Posted: **Tue Jan 10, 2017 11:39 pm**

by **dshasan**

In $\bigtriangleup ABC$ , $\angle A = 20$, $\angle B = 80$, $\angle C = 80$, $BC = 12$ units. Perpendicular $BP$ is drawn on $AC$ from from $B$ which intersects $AC$ at the point $P$. $Q$ is a point on $AB$ in such a way that $QB = 6$ units. Find the value of $\angle CPQ$.

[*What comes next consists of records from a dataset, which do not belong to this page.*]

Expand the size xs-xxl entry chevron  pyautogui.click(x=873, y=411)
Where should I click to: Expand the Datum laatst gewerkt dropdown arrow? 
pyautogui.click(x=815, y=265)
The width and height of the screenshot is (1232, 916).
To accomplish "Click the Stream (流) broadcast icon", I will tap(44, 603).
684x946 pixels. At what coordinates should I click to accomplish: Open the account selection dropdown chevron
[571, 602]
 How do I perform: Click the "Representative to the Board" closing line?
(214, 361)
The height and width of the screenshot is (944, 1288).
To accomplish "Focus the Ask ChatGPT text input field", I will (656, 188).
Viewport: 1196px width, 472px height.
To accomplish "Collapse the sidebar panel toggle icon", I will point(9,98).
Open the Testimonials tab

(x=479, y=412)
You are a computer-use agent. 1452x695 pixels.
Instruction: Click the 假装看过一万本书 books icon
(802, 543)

### Re: National BDMO 2016 : Junior 8

Posted: **Wed Jan 11, 2017 4:55 pm**

by **ahmedittihad**

This was a nice problem. Let $C'$ be the reflection of $C$ w.r.t $BP$. Now, $\angle C'BC = 2*10$. So, $\angle QBC'=80-20=60$. As $QB=6, BC'=12$ and $\angle QBC' =60$ we see that $\triangle QBC'$ is a $30-60-90$ triangle. So, $\angle BQC'=90$. We get, $BQC'P$ is cyclic. So, $\angle CPQ= \angle BPC+\angle BPQ=\angle BPC+BC'Q=90+30=120$.

Q.E.D

### Re: National BDMO 2016 : Junior 8

Posted: **Thu Jan 19, 2017 2:13 am**

by **Kazi_Zareer**

### Re: National BDMO 2016 : Junior 8

Posted: **Thu Feb 02, 2017 7:11 pm**

by **Thamim Zahin**

I had made the reflection but didn't get that it was a right triangle. Have to draw diagram as scale from now on.